●3日は東京オペラシティで鈴木優人指揮バッハ・コレギウム・ジャパンによるヘンデルのオペラ「リナルド」(セミステージ形式)。神奈川県立音楽堂に続く東京公演、客席はよく入っていた。体温、手指消毒、連絡先記入、セルフ半券もぎり、時差退場等、現在の標準的な感染対策あり。歌手陣は当初の予定からオール国内組に変更され、リナルド役には当初エウスタツィオ役だった藤木大地が抜擢された。森麻季(アルミレーナ)、中江早希(アルミーダ)、大西宇宙(アルガンテ)、波多野睦美(魔法使い)、久保法之(ゴッフレード)、青木洋也(エウスタツィオ)他。カウンターテナーが3人(リナルド、ゴッフレード、エウスタツィオ)もいる重心の高いオペラ。随所に工夫が凝らされていて、バロックオペラを上質のエンタテインメントに昇華させた見事な舞台で、休憩2度をはさんで4時間の長丁場を飽きさせない。名アリア「私を泣かせてください」を頂点に森麻季がさすがの歌唱。ナチュラルに漂うお姫様キャラ感。藤木大地のリナルドはこの演出(後述)にぴったり。敵方も充実、大西宇宙のアルガンテは立派、声でも演技でも忘れがたいのがアルミーダ役の中江早希で、第2幕の怒りの表現に大喝采。アルミーダは「夜の女王」直系のご先祖様って気がする。嵐のようなチェンバロ・ソロをはじめ器楽も見せ場満載。そして「リナルド」という作品に改めて魅了される。サービス満点のヘンデル。若き日に持てるすべてをつぎ込んだ渾身の作といった感。

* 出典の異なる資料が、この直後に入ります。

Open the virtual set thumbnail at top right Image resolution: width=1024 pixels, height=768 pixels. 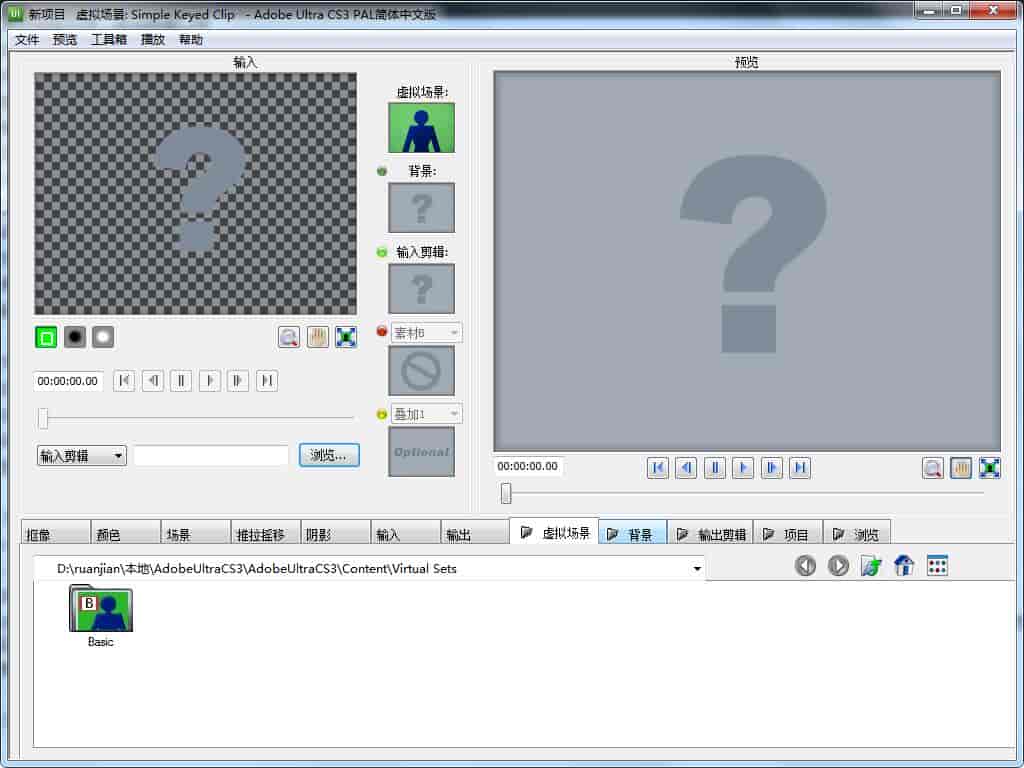[420, 127]
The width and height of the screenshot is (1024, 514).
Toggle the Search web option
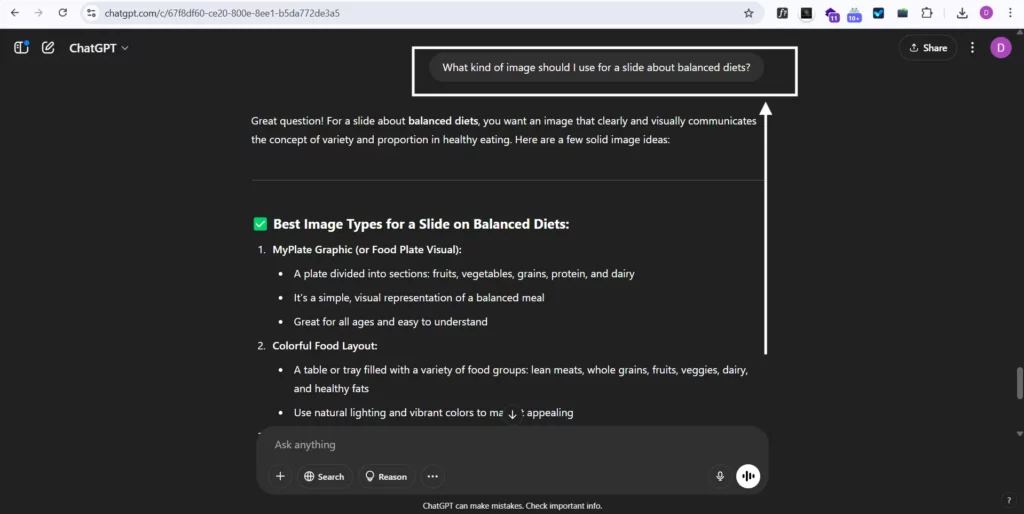coord(324,477)
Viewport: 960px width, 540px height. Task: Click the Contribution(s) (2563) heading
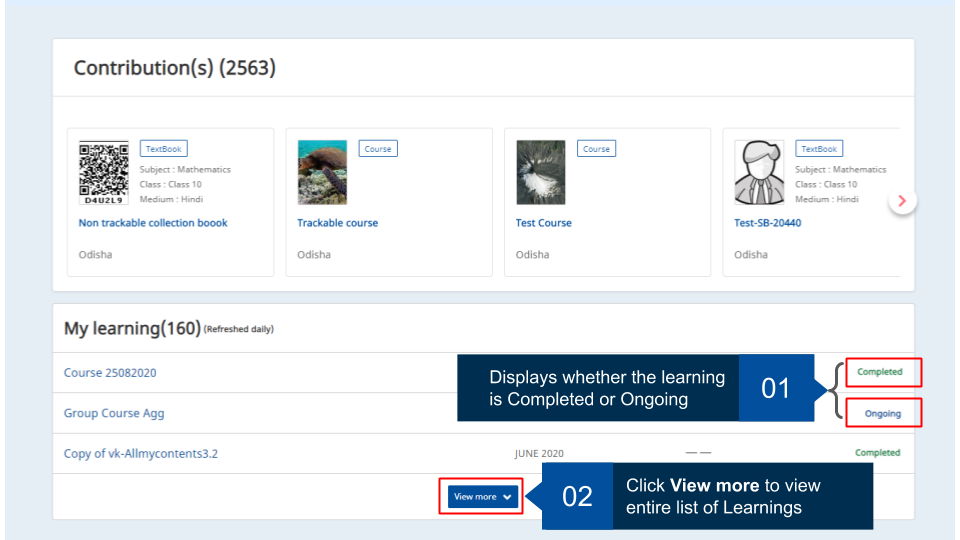(175, 68)
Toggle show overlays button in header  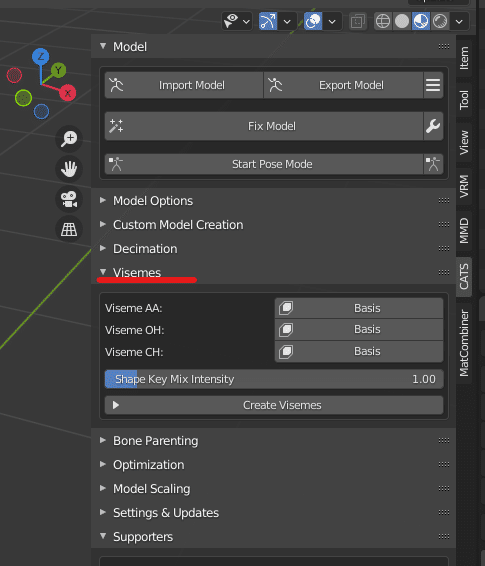(x=313, y=21)
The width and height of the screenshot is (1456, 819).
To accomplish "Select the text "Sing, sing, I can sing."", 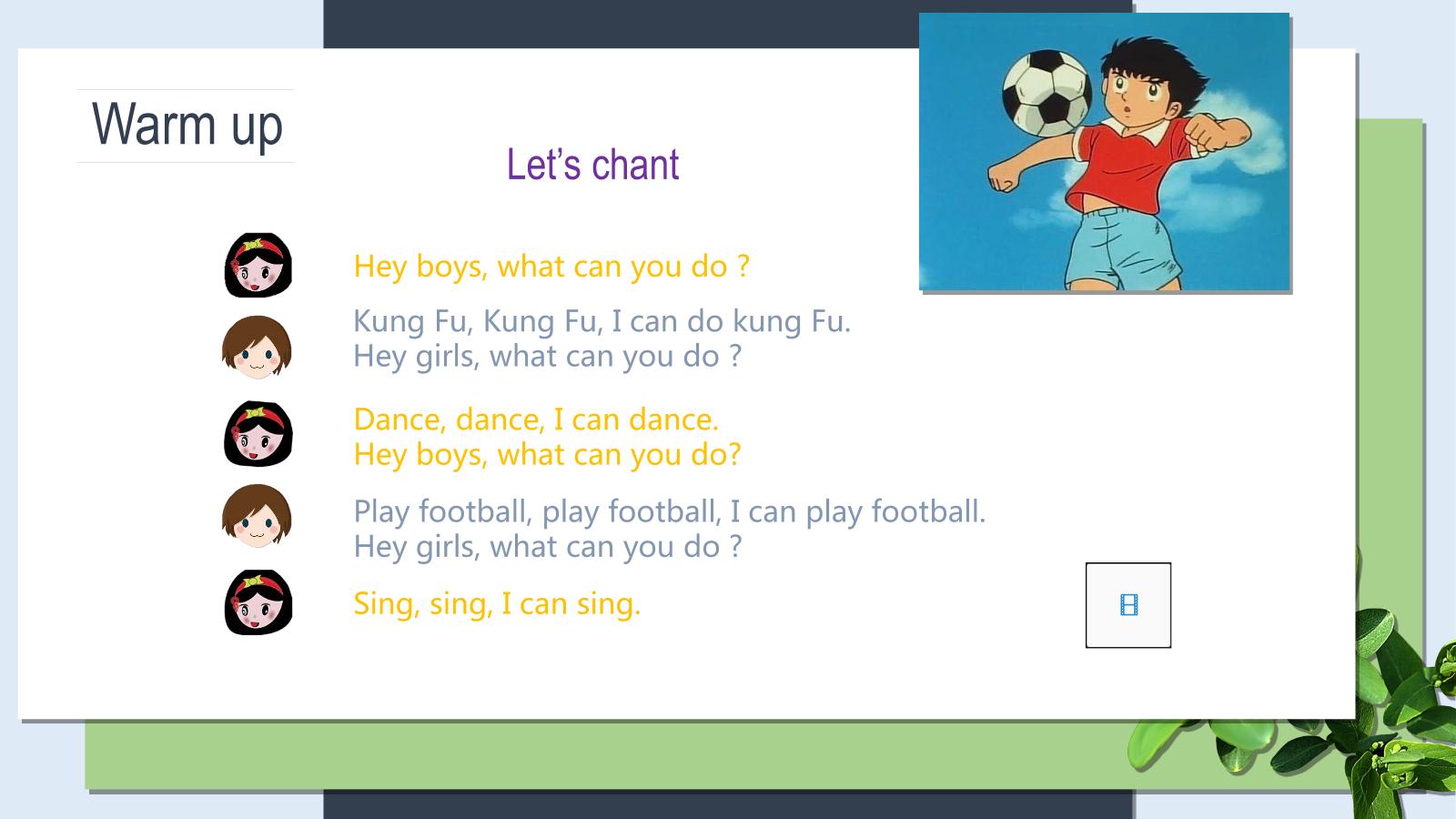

●演出は砂川真緒、ドラマトゥルクに菅尾友。これが秀逸。会場内の至るところに上記写真のようなポスターが貼られていた(これ自体、RPGのパロディとして最高におかしい)。主人公リナルドは胸にRの文字が入ったトレーナーを着た、いくぶんオタクっ気のあるゲーマーなんである。そしてRPG「リナルド」の世界で、オペラの物語が展開する。これは実に納得のゆくアイディア。勇者、姫、剣と魔法の世界が現代においてもっとも親しまれているのはRPGの世界にほかならない。ゲーム機のコントローラーを握れば、みんなが勇者になれる。「リナルド」という古い物語にメタフィクションという形の現代性をもたらしたうえで、主人公とヒロインのフィジカルな接触を最低限に済ませるウイルス禍に応じた演出にもなっている。なによりいいのは、キリスト教徒対イスラム教徒というセンシティブにならざるを得ない対立の構図を話の本筋から外せる点。最後にムスリムたちを改宗させて「ハッピーエンド」とする居心地の悪さが解消される。最後の場面、リナルドはオペラ内世界から現実世界に帰ってきて満たされつつも寂しさを感じるような終わり方になるのかなと予想したら、そこは少し違っていて、音楽に合致した円満なフィナーレだった。
●ところでこのRPG「リナルド」はどんなテイストのゲームなのか。自分の想像ではドラクエ風でもなく、ファイナルファンタジー風でもない。ダークファンタジーの要素があって、しかもスタイリッシュ。ずばりメガテンこと「女神転生」のイメージだ。もっとも、胸にRのロゴは、ポケモンのロケット団そのもので、「愛と真実の悪を貫くラブリーチャーミーな敵役」感が半端ない。